UPDATE: The indictment is available here [pdf].

probability of innocence

Hmmm, now what's my mileage on

.................P(innocent if thousands in cash in freezer)?

0.1? 0.01? 0.001? 0.0001?

I'm surprised more dems haven't thrown this guy right under the bus, he was pretty much caught red-handed. What's the political upside to counseling patience and suggesting that justice should be left to run its course? Fine, on the criminal matters, but as to congress, why not move to boot quickly?

Why?

Because a large part of the Democratic victory was about Republican corruption and Dems wanted to bury this story and even tried at the time to make it look like the Justice Department had illegally stormed Congressional offices.

The press did little follow-up and the Democrats pretended everything could be reasonably explained.

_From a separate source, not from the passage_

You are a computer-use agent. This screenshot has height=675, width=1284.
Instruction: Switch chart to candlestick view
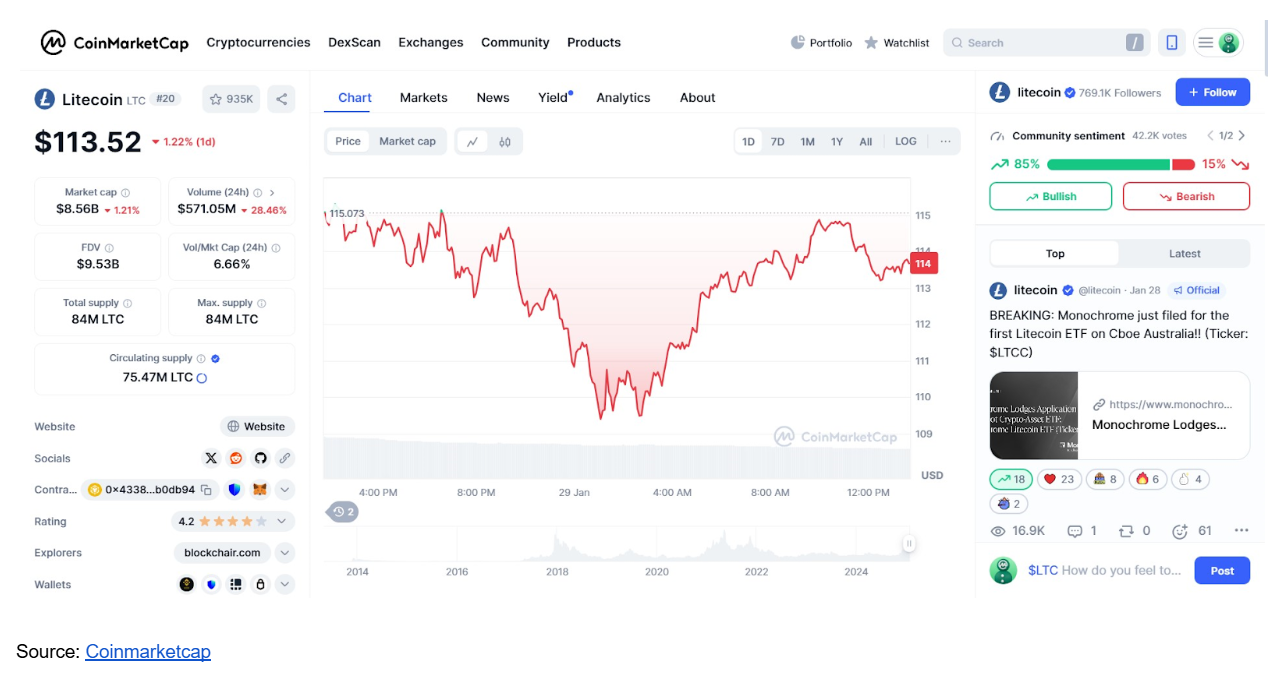[505, 142]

To be fair, Hastert was also

To be fair, Hastert was also complicit in the lamentable argument that the raid was unconstitutional -- but I readily agree that Pelosi must want to punch Jefferson's lights out for the irreparable damage this is doing to the Democrats' desire to be branded as a "cleaner" Congress.

It's their own fault. They couldn't have refused to seat him, Powell v. McCormack, 395 U.S. 486 (1969), but they surely could have refused to caucus with him.

Just for the record...

The Constitution allows the House (or the Senate) to expel one of its members, with a two-thirds vote:

Each House may determine the rules of its proceedings, punish its members for disorderly behavior, and, with the concurrence of two thirds, expel a member.